TV column for Sunday, Feb. 12

Grammy awards, 8-11:30 p.m. ET, CBS (5 p.m. PT, rerunning at 8:30).

James Corden will
host, surrounded by music's best. He'll perform; so will Adele, Bruno
Mars, Carrie Underwood, Keith Urban, Metallica, Kelsea Ballerini,
Lukas Graham, Chance the Rapper and more.

And yes, there will
be the “Grammy moment” combinations viewers love. It's new star
Maren Morris with Alicia Keys, The Weeknd with Daft Punk, John Legend
with Cynthia Ervo, Anderson Paak joining A Tribe Called Quest.
Several people will link for tributes to Prince and George Michael.
And a “Saturday Night Fever” tribute will have Demi Lovato, Andra
Day, Tori Kelly and Little Big Town.

II: “The Walking Dead” return, 9 p.m. AMC, rerunning at 11:12

This season started
with brutal murders by The Saviors. (If you must relive that, the
entire season reruns today, starting at 11:20 a.m.) Now Rick wants to
attack the Saviors – if he gets more manpower.

That might come from
Gregory and The Hilltop ... or Ezekiel and The Kingdom. This is a
strong, if mixed, hour. One scene, involving two vehicles and a
zombie horde, reaches a peak in sheer mayhem.

ALTERNATIVE: Season-openers, cable.

First, “Missing”
(8 p.m., Starz) follows the new notion of a sorta-series, with new
stories under an umbrella title. This time, a young woman says she's
the girl who disappeared 11 years ago. Two gifted British stars,
Keeley Hawes and David Morrissey, play her parents.

Then “Girls” (10
p.m., HBO) starts the final season of a sometimes-brilliant, six-year
run. Hannah has surrounded herself with overthinkers; now she falls
for an uncomplicated surfing instructor.

ALTERNATIVE II: “Mercy Street,” 8 p.m., PBS.
At its best, this
is first-rate. Two Virginia sisters are pushed in opposite directions
by the Civil War. A doctor (two-time Tony-winner Norbert Leo Butz) is
strong at everything ... except books and tests.

And at its worst?
The new commander is cartoonish. And tonight centers on a “surprise”
that viewers will detect in 4-5 seconds, tops.

Other choices

Grammy previews, 4
p.m. ET, E; 6 and 7 p.m., Fuse. Also, red-carpet coverage is 6-8 p.m.
on E and 7:30-8 on CBS ... trimming “60 Minutes” to 30 minutes.
And E has a post-Grammy show at 11:30.

“Not So
Valentine's Special,” 7 p.m.. Nickelodeon. Here's a notion that
worked at Christmas – assemble Nick stars for a holiday story.
These ae people from “Henry Danger” (Jace Norman), “School of
Rock” (Breanna Yde), “The Thundermans” (Kira Kosarin, Jack
Griffo) and “Nicky, Ricky, Dick & Dawn” (Lizzy Greene,Casey
Simpson). They find an evil cupid, determined to destroy the holiday.

“The Blind Side”
(2009), ABC, or “Fast & Furious 6” (2013), NBC, both 8-11
p.m. It's tough to compete with the Grammys and “Walking Dead,”
so two networks simply rerun popular movies.

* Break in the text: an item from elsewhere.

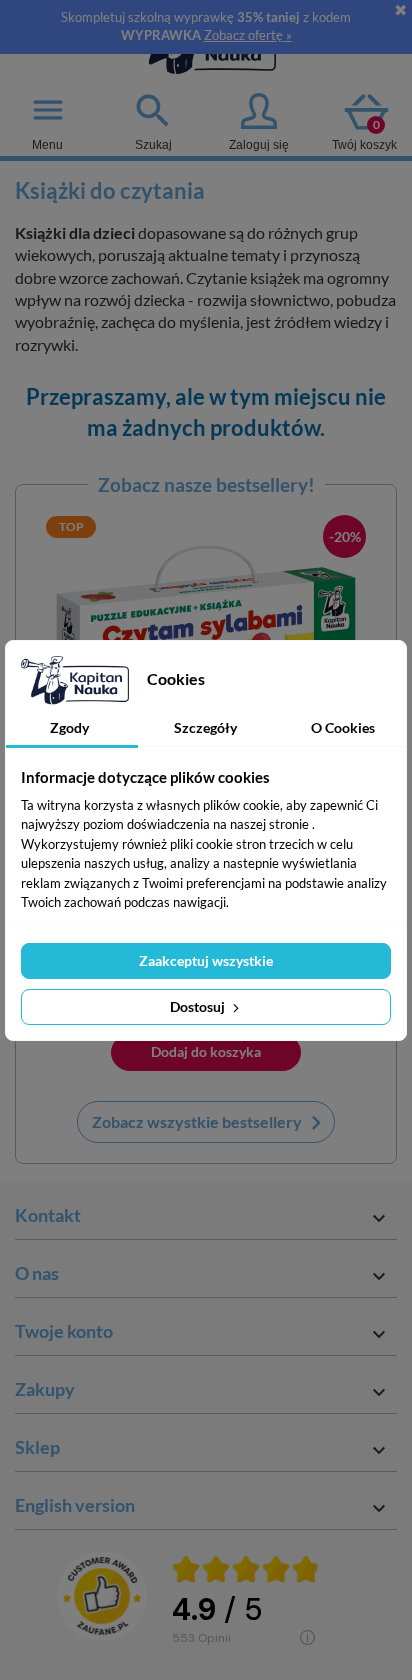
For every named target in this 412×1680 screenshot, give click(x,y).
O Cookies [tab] (343, 727)
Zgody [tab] (69, 727)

Victoria,” 9 p.m., PBS. Last week, after some bureaucratic detours,
teenaged Queen Victoria married Prince Albert. Tonight finds them in
love and in lust ... but also finds him frustrated by his lack of a
function. Some storylines remain so-so, but this one develops

“The Weapon
Hunter” season-opener, 9 p.m., Smithsonian. When convoys were being
ambushed in Vietnam, soldiers created their own “gun trucks.”
Here, host Paul Shull works with them to re-create one ... and to
re-create an attack. The show is mildly interesting, but the vets are
instantly likable.

“Black Sails,”
9:01 p.m., rerunning at 11:03, Starz. Last week's episode (rerunning
at 11 a.m.) found pirates and peril. Edward Teach (the future
Blackbeard) was blockading the port, determined to kill Eleanor ...
whose husband Rogers was taking a fast ship, hoping to reach her
wealthy grandfather. And John Silver (the future Long John) barely
escaped capture from Max. Now the battles continue.